Die „Machtübernahme“ ebnete den Weg für die zweifellos „fürchterlichsten“ Ereignisse an einem 9. November, nämlich für die Reichspogromnacht im Jahr 1938. In dieser Nacht brannten in ganz Deutschland Synagogen und es wurden jüdische Friedhöfe und Geschäfte zerstört, zudem inhaftierten die Nationalsozialisten Tausende jüdischer Bürger. Mit diesem Tag ging das „Dritte Reich“ demnach zur physischen Vernichtung der Juden über, die dann in den Gaskammern der Vernichtungslager ihren traurigen Höhepunkt fand und der Millionen Menschen in ganz Europa zum Opfer fielen.
Das nächste Datum, das in der Ausstellung angesprochen wird, ist der 9. November 1967. Hier fanden in Hamburg unter dem Motto „Unter den Talaren der Muff von 1000 Jahren“ die ersten Studentenproteste statt. Dies bildete den Auftakt der sogenannten „68er-Bewegung“, die erstmals in großem Maßstab eine Auseinandersetzung mit den Verbrechen im „Dritten Reich“ einforderte und in der Bundesrepublik zugleich eine umfassende gesellschaftliche Liberalisierung initiierte, die nicht zuletzt zu breiterer demokratischer Partizipation oder der Gleichberechtigung der Geschlechter führte.

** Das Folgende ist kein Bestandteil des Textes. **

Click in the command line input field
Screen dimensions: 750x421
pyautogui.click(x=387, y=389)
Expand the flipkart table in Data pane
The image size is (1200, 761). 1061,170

Den Endpunkt dieser „tour d’horizon“ bildet dann der 9. November 1989 als Voraussetzung der friedlichen Einheit der Deutschen in West und Ost. Erst durch die auf den Mauerfall folgende Wiedervereinigung am 3. Oktober 1990 konnte das Versprechen von 1848, nämlich die Forderung nach Einheit und Freiheit, für alle Deutschen eingelöst werden.
Die Ausstellung, die von Lernenden des elften Jahrgangs gestaltet wurde, richtet sich an SchülerInnen aller Jahrgänge und versucht die o.g. Ereignisse möglichst leicht fassbar zu machen. Dazu dienen u.a. verschiedene, eindrückliche Bilder, die zum Teil auch als Puzzle präsentiert werden, oder eine Hörstation mit der Rede Scheidemanns. Darüber hinaus werden die Ereignisse des 9. November 1938 anhand lokaler Beispiele aus Barsinghausen, Rodenberg und Wunstorf illustriert. Damit können sich auch jüngere SchülerInnen mit diesen mannigfaltigen Ereignissen auseinandersetzen, während ältere Lernende zugleich angeregt werden, über die strukturelle Bedeutung dieser Schlüsselmomente nachzudenken.